━━ Entries shown ━━

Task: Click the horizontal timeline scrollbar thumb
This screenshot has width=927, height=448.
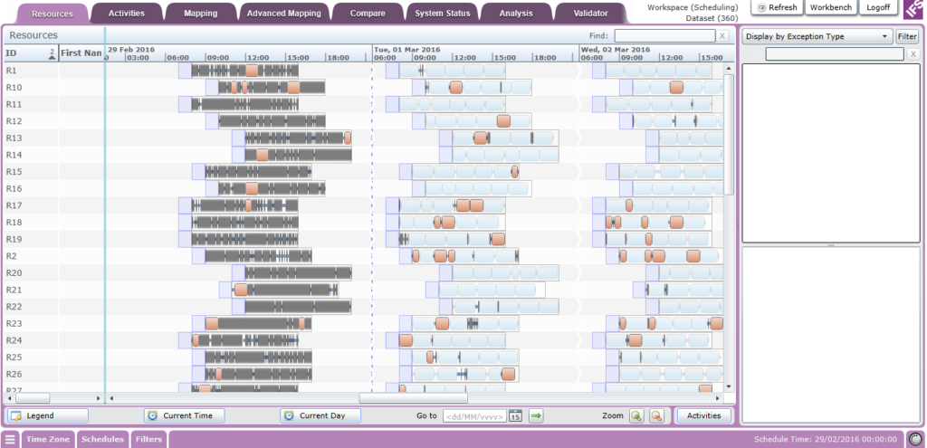Action: (413, 397)
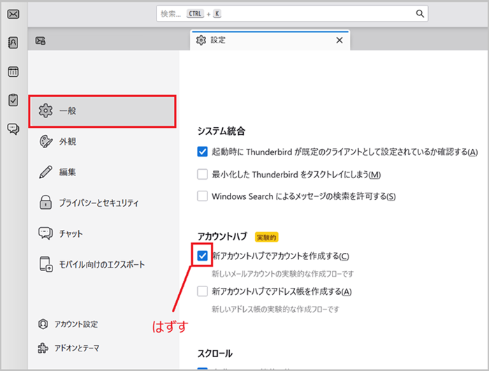The width and height of the screenshot is (489, 371).
Task: Open プライバシーとセキュリティ settings category
Action: point(98,203)
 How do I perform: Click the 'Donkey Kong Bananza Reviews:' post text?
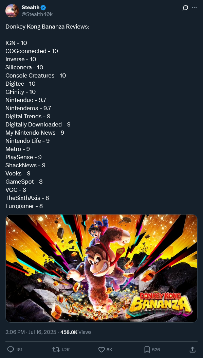[x=48, y=27]
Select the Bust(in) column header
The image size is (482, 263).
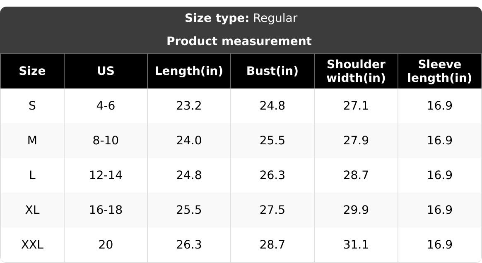272,71
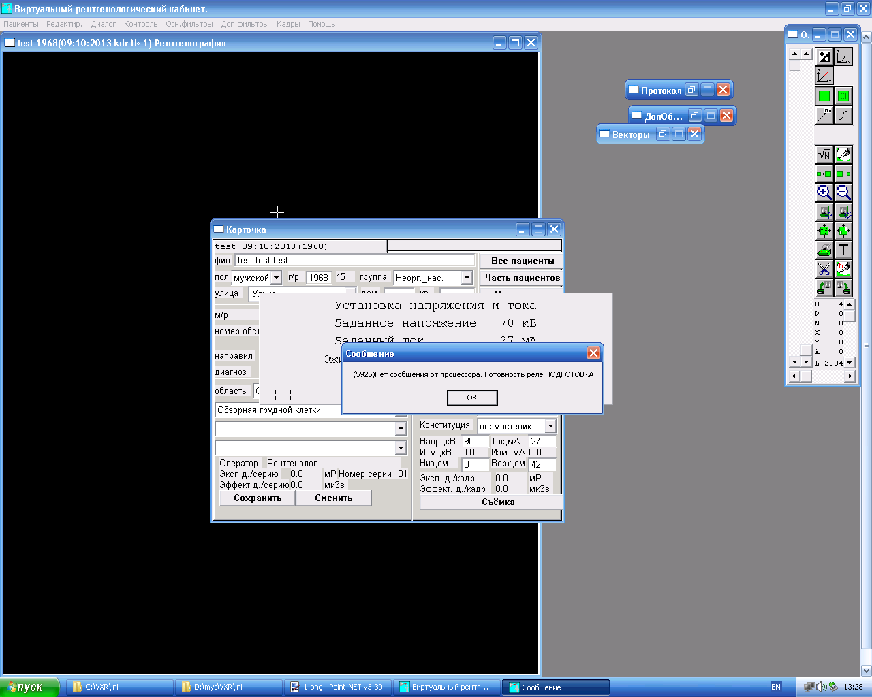Select the text T tool
This screenshot has width=872, height=697.
tap(843, 250)
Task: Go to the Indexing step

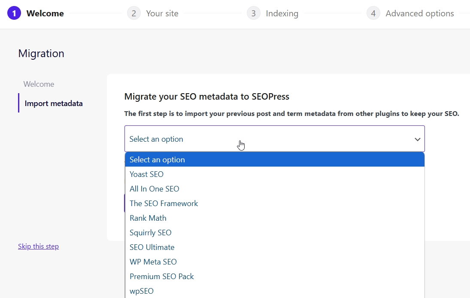Action: (282, 13)
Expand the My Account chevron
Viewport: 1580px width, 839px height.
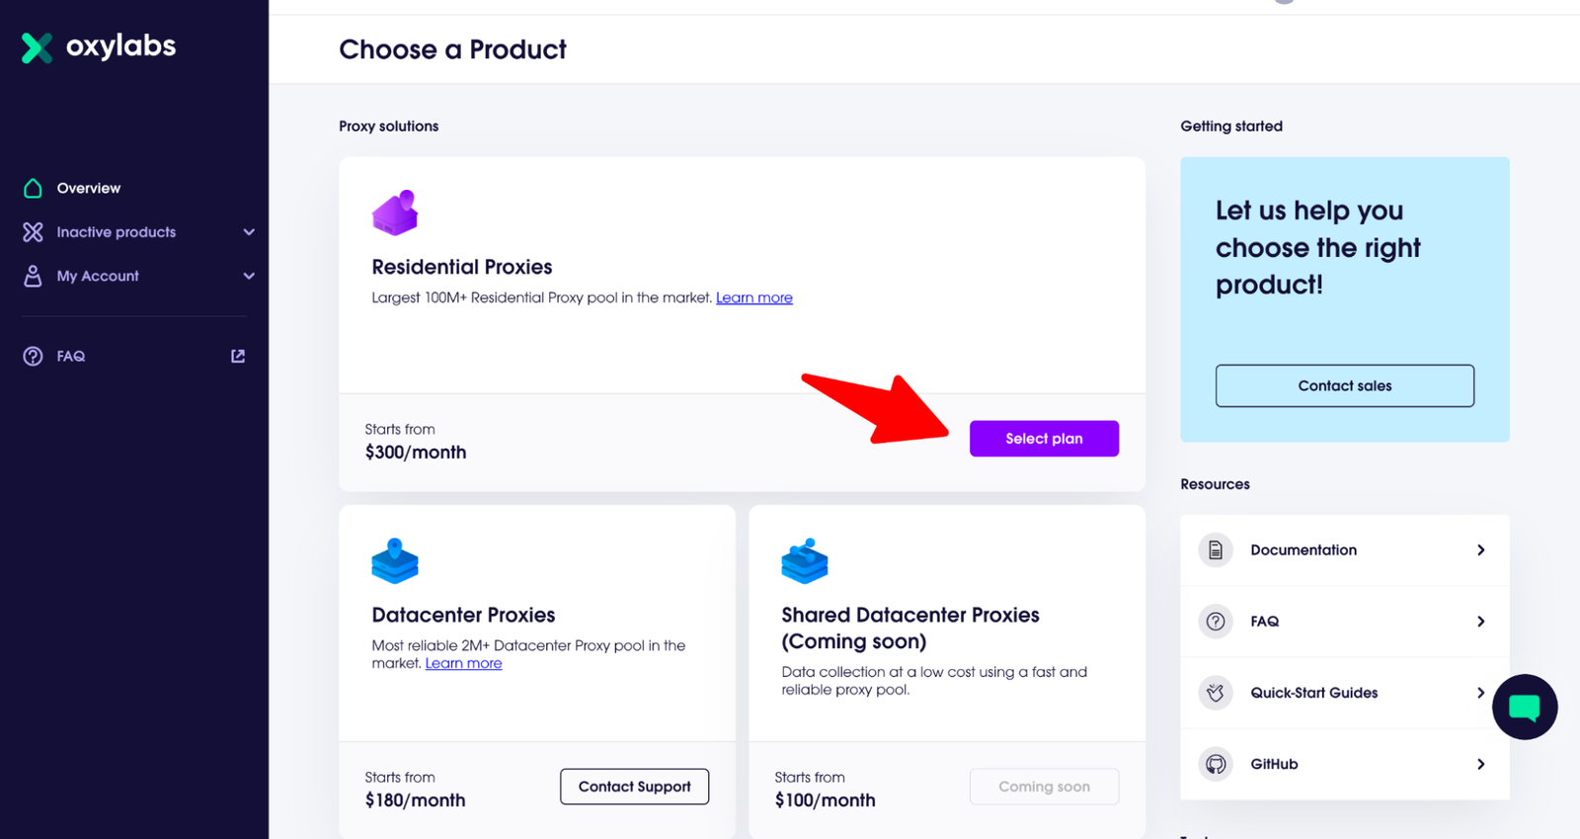pos(249,276)
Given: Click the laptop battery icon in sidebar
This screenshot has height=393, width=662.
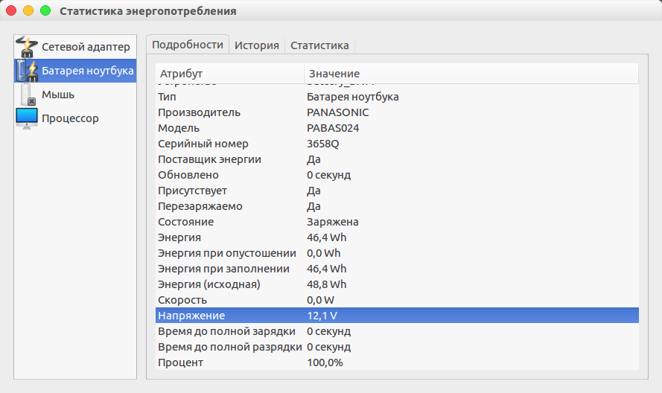Looking at the screenshot, I should point(26,71).
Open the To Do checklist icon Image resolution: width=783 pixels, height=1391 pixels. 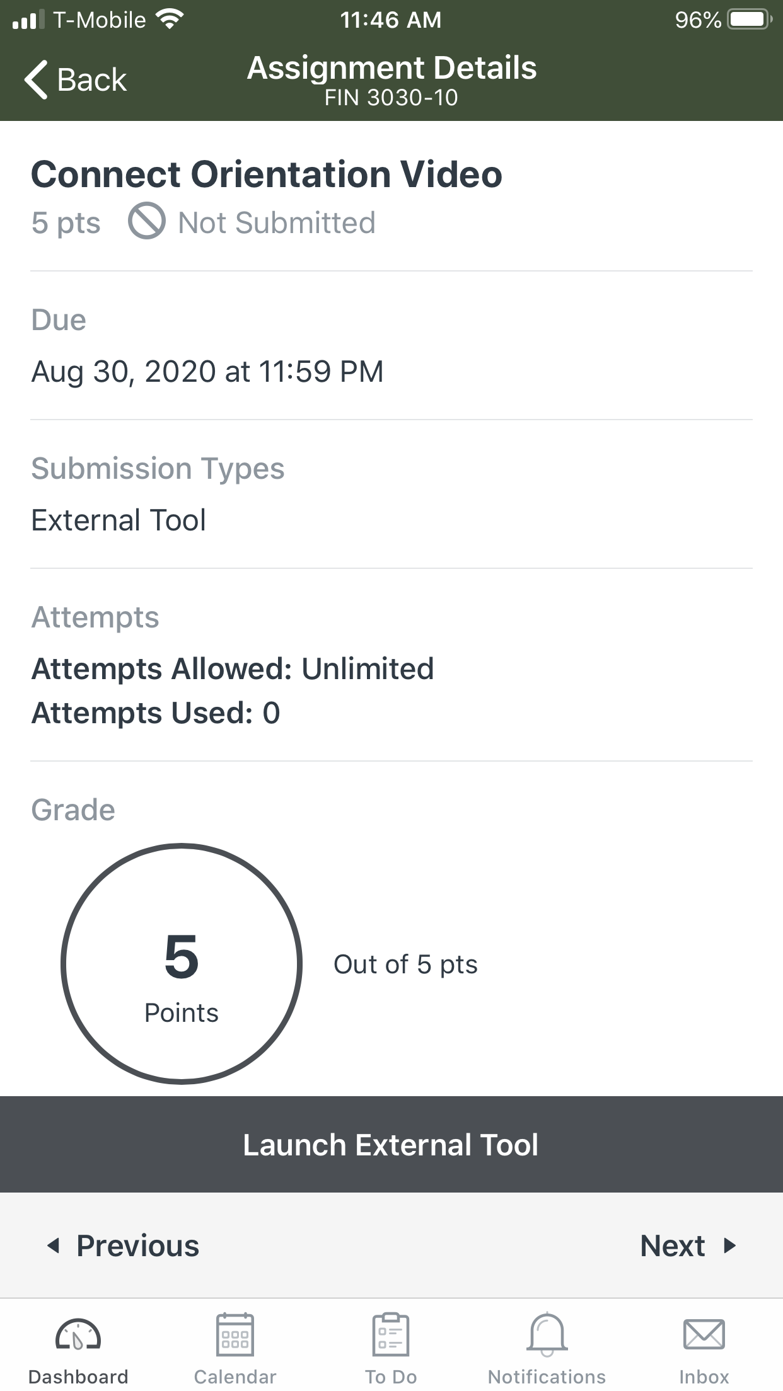point(391,1334)
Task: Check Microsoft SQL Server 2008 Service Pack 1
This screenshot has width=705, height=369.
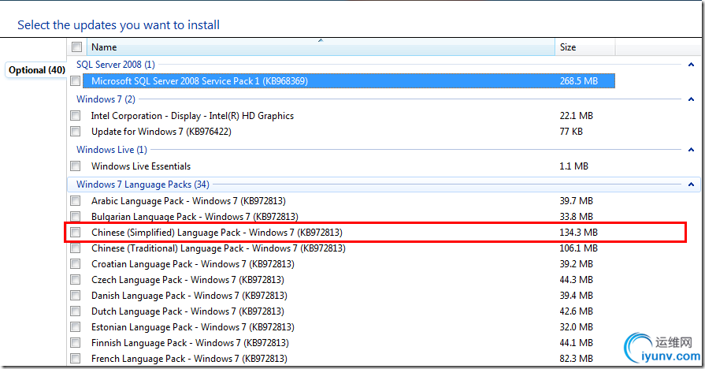Action: 76,81
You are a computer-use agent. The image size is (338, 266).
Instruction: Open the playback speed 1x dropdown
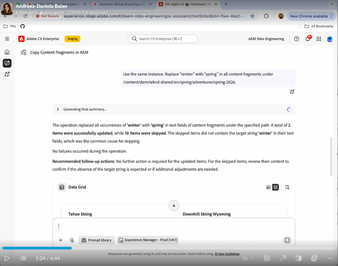248,258
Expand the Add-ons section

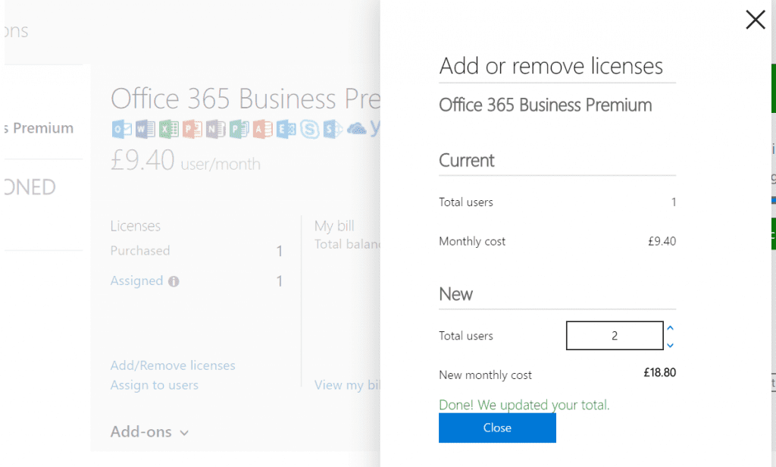click(149, 432)
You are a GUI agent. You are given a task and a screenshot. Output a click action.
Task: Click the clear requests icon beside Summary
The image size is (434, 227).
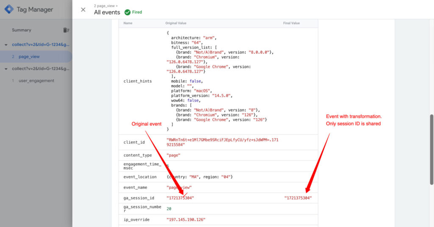coord(66,30)
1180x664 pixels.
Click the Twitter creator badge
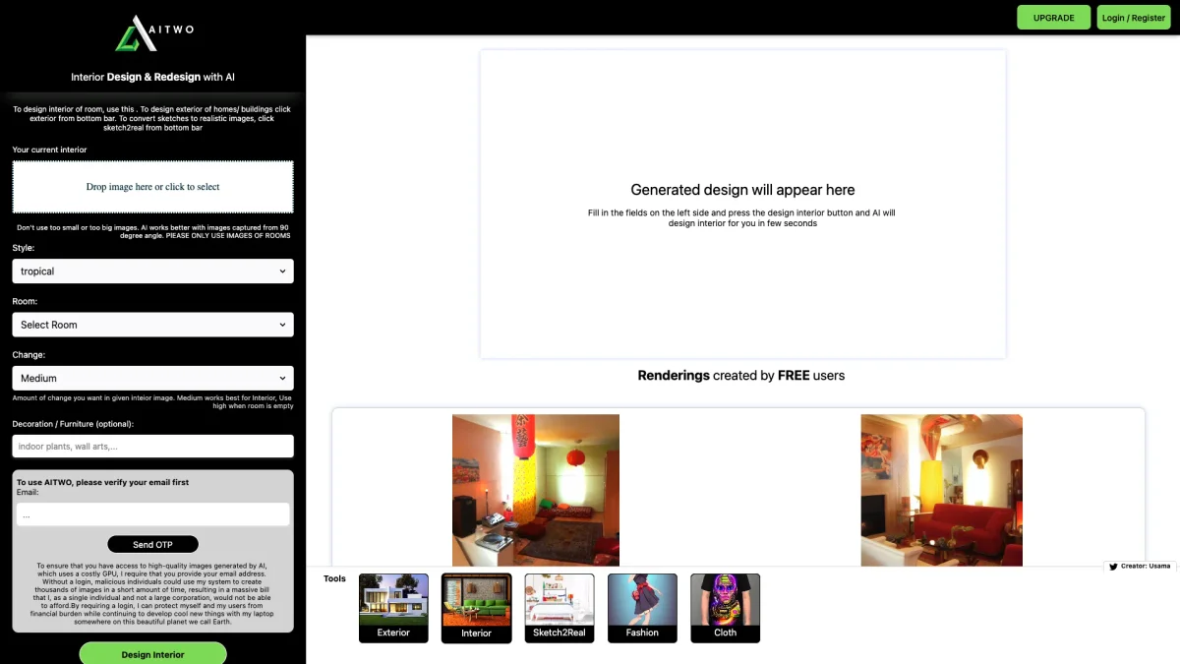coord(1141,567)
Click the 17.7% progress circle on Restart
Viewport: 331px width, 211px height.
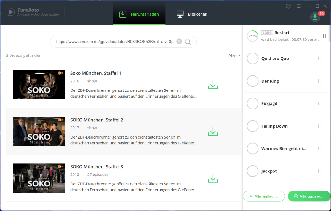click(252, 36)
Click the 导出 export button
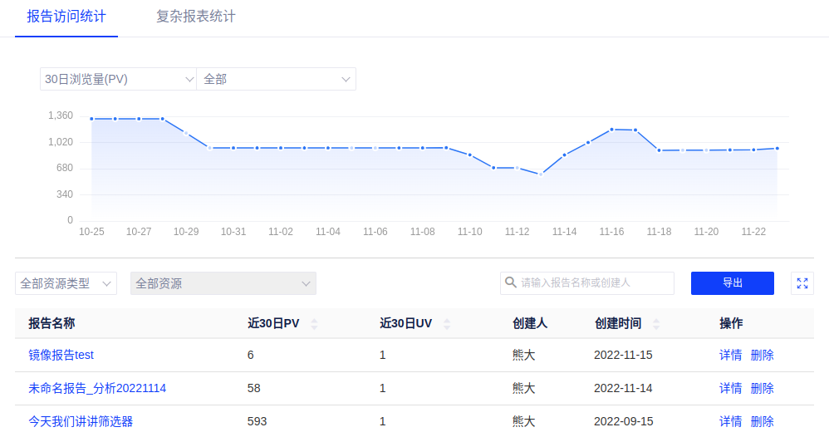829x437 pixels. coord(732,283)
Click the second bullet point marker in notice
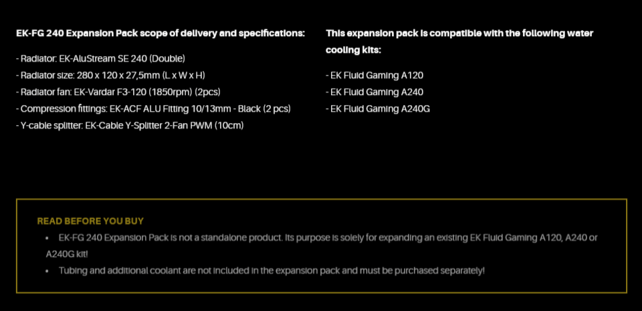This screenshot has width=642, height=311. click(47, 271)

━━━

• _About this exercise_
From the line that contains "Viewport: 331px width, 211px height." through the last line of the entries, transcribe every line exactly, leaving out the pictures.

• _Answer area_
Viewport: 331px width, 211px height.
click(252, 36)
Click the 导出 export button
829x437 pixels. coord(732,283)
Click the second bullet point marker in notice
This screenshot has width=642, height=311. click(47, 271)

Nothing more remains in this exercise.